#### PROBLEM TO WORK ON
Wherever "will" shows up in the records below, copy the whole line.

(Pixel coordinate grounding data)
--- START ---

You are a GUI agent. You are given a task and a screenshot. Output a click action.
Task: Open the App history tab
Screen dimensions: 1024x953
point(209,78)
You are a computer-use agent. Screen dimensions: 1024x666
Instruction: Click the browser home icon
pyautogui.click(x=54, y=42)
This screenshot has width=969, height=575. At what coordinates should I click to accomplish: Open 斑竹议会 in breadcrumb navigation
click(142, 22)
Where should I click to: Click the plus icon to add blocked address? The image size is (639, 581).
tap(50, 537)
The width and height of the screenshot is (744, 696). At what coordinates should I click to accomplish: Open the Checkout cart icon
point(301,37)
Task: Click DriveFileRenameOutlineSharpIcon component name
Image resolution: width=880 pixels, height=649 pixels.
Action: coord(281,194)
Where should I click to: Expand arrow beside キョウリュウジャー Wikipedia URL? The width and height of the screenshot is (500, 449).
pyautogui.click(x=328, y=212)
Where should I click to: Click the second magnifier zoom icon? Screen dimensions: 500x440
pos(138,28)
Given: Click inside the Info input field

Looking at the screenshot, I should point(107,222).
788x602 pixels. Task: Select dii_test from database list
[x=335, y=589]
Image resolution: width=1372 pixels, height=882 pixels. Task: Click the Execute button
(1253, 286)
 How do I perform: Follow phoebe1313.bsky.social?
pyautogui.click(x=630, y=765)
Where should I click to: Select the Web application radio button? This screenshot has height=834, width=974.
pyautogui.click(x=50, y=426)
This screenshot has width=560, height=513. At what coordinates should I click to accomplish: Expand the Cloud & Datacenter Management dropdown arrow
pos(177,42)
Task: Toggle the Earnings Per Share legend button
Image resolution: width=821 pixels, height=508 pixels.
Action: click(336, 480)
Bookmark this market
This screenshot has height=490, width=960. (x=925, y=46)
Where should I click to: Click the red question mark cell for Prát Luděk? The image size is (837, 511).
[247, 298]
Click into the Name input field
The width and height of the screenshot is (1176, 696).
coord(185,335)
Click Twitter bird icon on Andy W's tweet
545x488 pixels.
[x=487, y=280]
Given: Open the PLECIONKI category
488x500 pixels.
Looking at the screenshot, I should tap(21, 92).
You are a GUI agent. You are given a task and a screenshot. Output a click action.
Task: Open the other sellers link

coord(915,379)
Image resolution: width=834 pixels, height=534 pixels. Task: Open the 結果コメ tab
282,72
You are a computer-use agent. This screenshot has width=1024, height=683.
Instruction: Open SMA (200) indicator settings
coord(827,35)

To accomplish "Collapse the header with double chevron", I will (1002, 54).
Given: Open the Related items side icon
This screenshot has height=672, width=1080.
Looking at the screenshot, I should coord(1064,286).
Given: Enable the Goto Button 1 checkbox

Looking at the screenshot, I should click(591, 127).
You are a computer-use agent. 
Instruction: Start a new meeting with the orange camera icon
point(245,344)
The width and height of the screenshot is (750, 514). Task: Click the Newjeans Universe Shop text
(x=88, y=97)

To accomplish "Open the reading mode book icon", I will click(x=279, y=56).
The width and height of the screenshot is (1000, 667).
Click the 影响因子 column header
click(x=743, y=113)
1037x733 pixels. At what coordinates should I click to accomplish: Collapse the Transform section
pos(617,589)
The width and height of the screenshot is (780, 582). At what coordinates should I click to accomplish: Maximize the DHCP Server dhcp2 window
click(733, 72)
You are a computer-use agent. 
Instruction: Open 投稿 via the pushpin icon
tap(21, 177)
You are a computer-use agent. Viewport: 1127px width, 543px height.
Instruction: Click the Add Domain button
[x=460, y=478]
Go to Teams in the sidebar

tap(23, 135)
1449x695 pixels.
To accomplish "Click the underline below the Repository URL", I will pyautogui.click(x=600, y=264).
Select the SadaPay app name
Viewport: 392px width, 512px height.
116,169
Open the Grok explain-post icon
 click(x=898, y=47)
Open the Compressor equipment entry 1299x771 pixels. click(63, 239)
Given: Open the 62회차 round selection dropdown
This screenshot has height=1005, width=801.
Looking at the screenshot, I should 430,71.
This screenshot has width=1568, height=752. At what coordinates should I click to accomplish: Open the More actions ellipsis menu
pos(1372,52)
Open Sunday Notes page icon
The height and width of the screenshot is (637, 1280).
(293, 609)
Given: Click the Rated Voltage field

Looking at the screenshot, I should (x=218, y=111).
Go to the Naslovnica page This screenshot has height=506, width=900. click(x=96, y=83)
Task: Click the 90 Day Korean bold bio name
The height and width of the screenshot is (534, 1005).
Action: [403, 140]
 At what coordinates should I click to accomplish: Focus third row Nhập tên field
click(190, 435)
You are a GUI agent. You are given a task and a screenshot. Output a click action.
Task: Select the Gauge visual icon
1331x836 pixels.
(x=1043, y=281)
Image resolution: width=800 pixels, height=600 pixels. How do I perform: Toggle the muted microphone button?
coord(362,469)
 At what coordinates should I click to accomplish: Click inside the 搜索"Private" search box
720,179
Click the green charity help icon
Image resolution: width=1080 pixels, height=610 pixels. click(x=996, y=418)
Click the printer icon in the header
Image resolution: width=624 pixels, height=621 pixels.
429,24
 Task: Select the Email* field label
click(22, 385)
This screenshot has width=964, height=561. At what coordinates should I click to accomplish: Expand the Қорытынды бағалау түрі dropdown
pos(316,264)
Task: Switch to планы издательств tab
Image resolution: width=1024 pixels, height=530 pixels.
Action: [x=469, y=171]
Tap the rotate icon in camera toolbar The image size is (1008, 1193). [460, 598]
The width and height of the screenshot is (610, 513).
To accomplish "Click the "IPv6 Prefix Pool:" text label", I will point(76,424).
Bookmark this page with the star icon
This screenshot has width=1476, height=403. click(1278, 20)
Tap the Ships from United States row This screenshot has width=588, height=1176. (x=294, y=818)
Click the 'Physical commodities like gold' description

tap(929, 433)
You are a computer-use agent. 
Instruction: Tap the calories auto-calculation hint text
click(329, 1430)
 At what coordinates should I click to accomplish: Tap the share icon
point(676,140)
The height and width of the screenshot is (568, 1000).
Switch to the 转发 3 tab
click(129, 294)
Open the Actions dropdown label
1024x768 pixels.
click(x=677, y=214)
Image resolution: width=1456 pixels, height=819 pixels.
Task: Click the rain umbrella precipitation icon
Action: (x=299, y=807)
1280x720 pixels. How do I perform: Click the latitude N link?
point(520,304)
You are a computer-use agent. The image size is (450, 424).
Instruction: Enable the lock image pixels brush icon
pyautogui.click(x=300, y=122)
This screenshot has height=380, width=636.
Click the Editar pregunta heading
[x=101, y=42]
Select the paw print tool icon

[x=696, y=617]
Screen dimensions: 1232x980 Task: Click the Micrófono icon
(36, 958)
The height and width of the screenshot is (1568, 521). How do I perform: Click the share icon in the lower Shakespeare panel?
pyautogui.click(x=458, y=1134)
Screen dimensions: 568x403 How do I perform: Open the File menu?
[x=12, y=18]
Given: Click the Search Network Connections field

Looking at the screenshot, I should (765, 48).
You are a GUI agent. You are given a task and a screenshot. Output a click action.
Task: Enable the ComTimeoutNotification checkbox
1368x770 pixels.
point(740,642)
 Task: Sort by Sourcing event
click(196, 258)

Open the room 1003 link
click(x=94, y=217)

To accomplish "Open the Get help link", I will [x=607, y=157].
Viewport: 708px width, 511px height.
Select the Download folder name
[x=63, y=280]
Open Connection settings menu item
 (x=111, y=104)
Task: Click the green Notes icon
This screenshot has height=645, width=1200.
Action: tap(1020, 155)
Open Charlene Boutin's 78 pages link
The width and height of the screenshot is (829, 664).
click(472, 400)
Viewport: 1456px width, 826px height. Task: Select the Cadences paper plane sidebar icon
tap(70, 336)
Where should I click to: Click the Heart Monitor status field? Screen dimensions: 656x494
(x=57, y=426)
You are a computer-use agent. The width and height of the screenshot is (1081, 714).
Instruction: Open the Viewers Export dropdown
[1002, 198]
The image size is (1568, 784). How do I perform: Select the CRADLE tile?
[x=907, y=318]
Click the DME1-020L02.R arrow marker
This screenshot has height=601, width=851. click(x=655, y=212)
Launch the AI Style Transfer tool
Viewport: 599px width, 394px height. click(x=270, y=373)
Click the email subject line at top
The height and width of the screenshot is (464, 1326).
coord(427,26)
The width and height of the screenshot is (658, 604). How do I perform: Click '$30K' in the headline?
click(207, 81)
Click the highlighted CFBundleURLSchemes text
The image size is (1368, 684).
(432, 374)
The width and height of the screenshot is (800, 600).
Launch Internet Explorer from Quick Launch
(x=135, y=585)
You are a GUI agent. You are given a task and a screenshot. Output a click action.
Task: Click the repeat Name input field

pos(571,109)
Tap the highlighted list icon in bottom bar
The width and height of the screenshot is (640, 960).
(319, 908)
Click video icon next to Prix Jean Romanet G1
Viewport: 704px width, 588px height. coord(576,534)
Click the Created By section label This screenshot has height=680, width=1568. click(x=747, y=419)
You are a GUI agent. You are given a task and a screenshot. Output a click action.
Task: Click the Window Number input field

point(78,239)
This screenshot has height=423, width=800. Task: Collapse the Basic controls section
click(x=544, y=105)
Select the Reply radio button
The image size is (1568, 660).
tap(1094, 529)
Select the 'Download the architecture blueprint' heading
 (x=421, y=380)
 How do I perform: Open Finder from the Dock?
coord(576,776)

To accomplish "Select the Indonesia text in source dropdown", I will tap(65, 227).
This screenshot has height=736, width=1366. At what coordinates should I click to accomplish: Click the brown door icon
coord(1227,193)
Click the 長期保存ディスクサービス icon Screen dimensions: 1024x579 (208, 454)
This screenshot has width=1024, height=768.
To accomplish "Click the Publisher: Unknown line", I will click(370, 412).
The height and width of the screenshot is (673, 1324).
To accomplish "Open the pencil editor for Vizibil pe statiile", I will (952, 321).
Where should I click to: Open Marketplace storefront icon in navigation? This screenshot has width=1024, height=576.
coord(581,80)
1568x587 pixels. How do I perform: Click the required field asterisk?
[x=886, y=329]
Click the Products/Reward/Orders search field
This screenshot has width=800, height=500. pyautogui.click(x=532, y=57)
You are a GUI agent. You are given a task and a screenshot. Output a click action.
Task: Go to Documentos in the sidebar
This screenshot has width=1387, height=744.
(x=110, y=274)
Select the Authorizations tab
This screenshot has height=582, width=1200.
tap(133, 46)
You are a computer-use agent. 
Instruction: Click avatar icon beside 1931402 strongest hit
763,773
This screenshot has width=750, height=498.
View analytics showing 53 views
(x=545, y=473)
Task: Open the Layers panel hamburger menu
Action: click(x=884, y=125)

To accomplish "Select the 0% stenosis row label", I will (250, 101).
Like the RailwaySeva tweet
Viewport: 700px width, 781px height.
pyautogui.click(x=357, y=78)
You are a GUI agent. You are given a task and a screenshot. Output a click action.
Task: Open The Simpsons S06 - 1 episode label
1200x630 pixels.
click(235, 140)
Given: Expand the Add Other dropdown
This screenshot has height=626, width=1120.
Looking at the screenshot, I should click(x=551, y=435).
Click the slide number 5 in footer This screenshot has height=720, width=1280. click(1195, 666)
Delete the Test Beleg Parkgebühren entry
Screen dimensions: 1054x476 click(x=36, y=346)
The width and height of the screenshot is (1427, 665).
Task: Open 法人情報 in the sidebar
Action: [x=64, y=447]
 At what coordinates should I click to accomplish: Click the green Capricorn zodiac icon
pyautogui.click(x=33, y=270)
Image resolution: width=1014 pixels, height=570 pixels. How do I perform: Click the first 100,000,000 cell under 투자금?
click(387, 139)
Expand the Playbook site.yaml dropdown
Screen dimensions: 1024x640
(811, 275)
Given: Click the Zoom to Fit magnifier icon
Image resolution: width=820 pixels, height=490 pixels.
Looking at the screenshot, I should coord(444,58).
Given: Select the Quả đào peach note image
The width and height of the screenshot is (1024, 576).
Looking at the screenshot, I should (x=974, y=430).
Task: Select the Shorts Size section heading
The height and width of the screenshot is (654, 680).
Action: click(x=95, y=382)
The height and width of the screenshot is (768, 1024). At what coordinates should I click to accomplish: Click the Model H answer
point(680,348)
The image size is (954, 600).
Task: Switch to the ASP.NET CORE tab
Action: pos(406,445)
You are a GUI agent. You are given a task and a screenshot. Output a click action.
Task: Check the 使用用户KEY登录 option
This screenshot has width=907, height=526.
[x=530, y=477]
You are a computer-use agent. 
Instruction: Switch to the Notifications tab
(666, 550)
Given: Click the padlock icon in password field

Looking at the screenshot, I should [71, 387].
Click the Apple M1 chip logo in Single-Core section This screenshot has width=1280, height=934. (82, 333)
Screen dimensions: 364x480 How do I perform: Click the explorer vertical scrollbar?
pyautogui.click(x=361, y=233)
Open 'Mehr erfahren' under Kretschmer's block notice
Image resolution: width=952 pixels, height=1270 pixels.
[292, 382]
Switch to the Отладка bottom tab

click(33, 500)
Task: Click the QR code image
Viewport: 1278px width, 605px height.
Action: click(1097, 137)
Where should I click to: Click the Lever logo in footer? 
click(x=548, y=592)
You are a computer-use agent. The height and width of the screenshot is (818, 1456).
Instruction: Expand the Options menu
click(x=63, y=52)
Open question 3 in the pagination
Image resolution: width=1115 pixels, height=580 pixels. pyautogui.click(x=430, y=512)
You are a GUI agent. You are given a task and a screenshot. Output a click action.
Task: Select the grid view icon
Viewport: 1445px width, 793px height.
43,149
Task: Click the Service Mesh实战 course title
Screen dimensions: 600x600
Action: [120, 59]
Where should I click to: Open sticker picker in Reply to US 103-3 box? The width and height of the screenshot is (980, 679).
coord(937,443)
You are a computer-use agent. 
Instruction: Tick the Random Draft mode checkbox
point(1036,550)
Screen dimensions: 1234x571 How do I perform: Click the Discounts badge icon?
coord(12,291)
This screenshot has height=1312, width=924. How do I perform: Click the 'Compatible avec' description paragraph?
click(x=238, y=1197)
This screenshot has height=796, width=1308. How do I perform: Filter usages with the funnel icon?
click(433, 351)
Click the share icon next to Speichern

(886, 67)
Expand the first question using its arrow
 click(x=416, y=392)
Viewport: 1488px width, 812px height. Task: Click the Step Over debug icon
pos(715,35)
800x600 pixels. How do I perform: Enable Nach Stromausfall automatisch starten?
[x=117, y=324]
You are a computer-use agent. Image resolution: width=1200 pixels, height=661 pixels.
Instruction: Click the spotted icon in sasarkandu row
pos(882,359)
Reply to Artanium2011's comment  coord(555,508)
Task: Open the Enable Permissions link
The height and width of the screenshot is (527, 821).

--- END ---

#### FINISHED TASK
To accomplish "Collapse the header with double chevron", I will (1002, 54).
To accomplish "Open the reading mode book icon", I will click(x=279, y=56).
To accomplish "Click the underline below the Repository URL", I will pyautogui.click(x=600, y=264).
To accomplish "Click the "IPv6 Prefix Pool:" text label", I will point(76,424).
To accomplish "Open the Get help link", I will [x=607, y=157].
To accomplish "Select the Indonesia text in source dropdown", I will tap(65, 227).
To accomplish "Click the Publisher: Unknown line", I will click(370, 412).
To accomplish "Open the pencil editor for Vizibil pe statiile", I will (952, 321).
To accomplish "Select the 0% stenosis row label", I will (250, 101).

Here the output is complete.